GABRIELE MIGNARDI
Cronaca

Leishmaniosi, scoperti tre nuovi casi nel Bolognese

Valsamoggia e Zola, infettati due uomini e una donna. L’Ausl avvia uno studio lungo il Savena

Laboratorio di analisi mediche (foto d'archivio Pressphoto)

Laboratorio di analisi mediche (foto d'archivio Pressphoto)

Bologna, 1 maggio 2019 - Tre casi di trasmissione umana, due in Valsamoggia e uno a Zola, poi un’indagine-campione nel ‘focolaio’ lungo il Savena, tra San Lazzaro e Pianoro. La leishmaniosi continua a colpire nel bolognese, tanto che l’Azienda Usl ha deciso di dare il via a uno studio approfondito per capire meglio le modalità di diffusione della patologia diffusa tra i cani ma che si può trasmettere dall’animale all’uomo attraverso la puntura dei pappataci, minuscoli insetti più piccoli delle zanzare che col contatto del pungiglione insanguinato diffondono il contagio delle leishmanie da un organismo all’altro.

Ed è quello che è successo alle tre persone (una sessantenne di Castello di Serravalle, un cinquantenne di Monteveglio ed un uomo residente a Zola) alle quali tra la fine del 2018 e l’inizio del 2019 è stata diagnosticata e curata con esiti positivi la forma viscerale (nei due casi di Valsamoggia) e cutanea (il caso di Zola) della dolorosa e pericolosa patologia che si trasmette da cane a cane, e da cane a uomo, attraverso l’azione di un insetto notturno, il pappatacio che colpisce dal tramonto all’alba. È quindi di notte che questo insetto infetto trasmette i suoi parassiti ai mammiferi prediligendo i cani, che punge di solito sul naso. La malattia, negli uomini, ha un’incubazione di diversi mesi prima di manifestarsi con sintomi come il mal di testa, febbre altissima e tremore.

Lo scorso anno, di questi tempi, nel territorio metropolitano di Bologna si erano già registrate quindici diagnosi di Leishmaniosi viscerale. Per l’esattezza sette casi in città, due a Imola, e poi un singolo caso a Valsamoggia, Monte San Pietro, San Giovanni Persiceto, San Lazzaro, Pianoro e Monzuno.

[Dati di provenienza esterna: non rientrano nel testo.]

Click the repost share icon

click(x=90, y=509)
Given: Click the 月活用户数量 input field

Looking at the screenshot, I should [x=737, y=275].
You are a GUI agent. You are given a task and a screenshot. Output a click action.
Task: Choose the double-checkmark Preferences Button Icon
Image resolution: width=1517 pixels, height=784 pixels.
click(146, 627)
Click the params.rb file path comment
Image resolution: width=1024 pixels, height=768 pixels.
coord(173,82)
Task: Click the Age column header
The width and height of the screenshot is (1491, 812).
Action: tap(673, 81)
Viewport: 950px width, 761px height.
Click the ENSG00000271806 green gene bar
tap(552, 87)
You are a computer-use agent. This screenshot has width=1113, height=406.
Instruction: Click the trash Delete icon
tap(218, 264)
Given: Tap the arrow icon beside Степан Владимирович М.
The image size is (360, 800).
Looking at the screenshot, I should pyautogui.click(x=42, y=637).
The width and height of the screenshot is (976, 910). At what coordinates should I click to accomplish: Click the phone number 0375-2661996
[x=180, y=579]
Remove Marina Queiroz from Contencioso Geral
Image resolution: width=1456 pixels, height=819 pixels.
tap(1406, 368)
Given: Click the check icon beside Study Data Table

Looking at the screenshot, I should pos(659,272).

Erano stati dodici i casi diagnosticati in tutto il 2017 (quando si contarono anche due morti, residenti a Bologna ma con intensa frequentazione della zona collinare di San Lazzaro) e furono 14 nell’anno più difficile della storia recente di questa malattia, il 2013, quando si verificò un morto (un altro nel 2015, sempre in Valsamoggia). Una successione di contagi che ha indotto l’azienda Usl di Bologna a dare il via ad uno studio che ha l’obiettivo di accrescere le conoscenze sulle modalità di diffusione della leishmaniosi, sugli animali che potrebbero costituire una riserva di infezione e sui fattori ambientali che aumentano il rischio di contrarla.  Così il prossimo 9 maggio, alle 20.30 al centro Civico di Rastignano, si svolgerà un incontro pubblico per approfondire il tema e presentare obiettivi e tempi della indagine per la quale si chiede la collaborazione dei residenti.    A condurre e presentare la ricerca saranno Silvano Natalini, veterinario del Dipartimento di Sanità Pubblica, poi Renato Todeschini, medico del Dipartimento di Sanità Pubblica e Stefania Varani, medico dell’unità operativa Microbiologia dell’Università di Bologna - Policlinico Sant’Orsola.

Nelle settimane prossime gli operatori del Dipartimento di Sanità Pubblica dell’AUsl invieranno un questionario conoscitivo a tutte le famiglie e le ditte di una zona ristretta (due chilometri quadrati in tutto) del territorio che si estende lungo il corso del torrente Savena dove, negli ultimi dieci anni, si sono verificati diversi casi di malattia con incidenza maggiore rispetto alle altre parti del territorio di Pianoro e di altri comuni del bolognese che manifestano storicamente una forte incidenza di focolai di malattia.

Successivamente verrà reclutato un gruppo di 150 volontari residenti in quella stessa zona, che saranno sottoposti a un semplice prelievo di sangue per esami di laboratorio al fine di valutare un eventuale contatto, negli anni precedenti, con la Leishmania e ottenere in tal modo una stima della frequenza dell’infezione umana nella zona. I risultati serviranno, spiegano all’Azienda Usl, ad adottare ogni possibile provvedimento utile a favore di tutta la popolazione di Pianoro, San Lazzaro e di altri territori del bolognese interessati dallo stesso problema.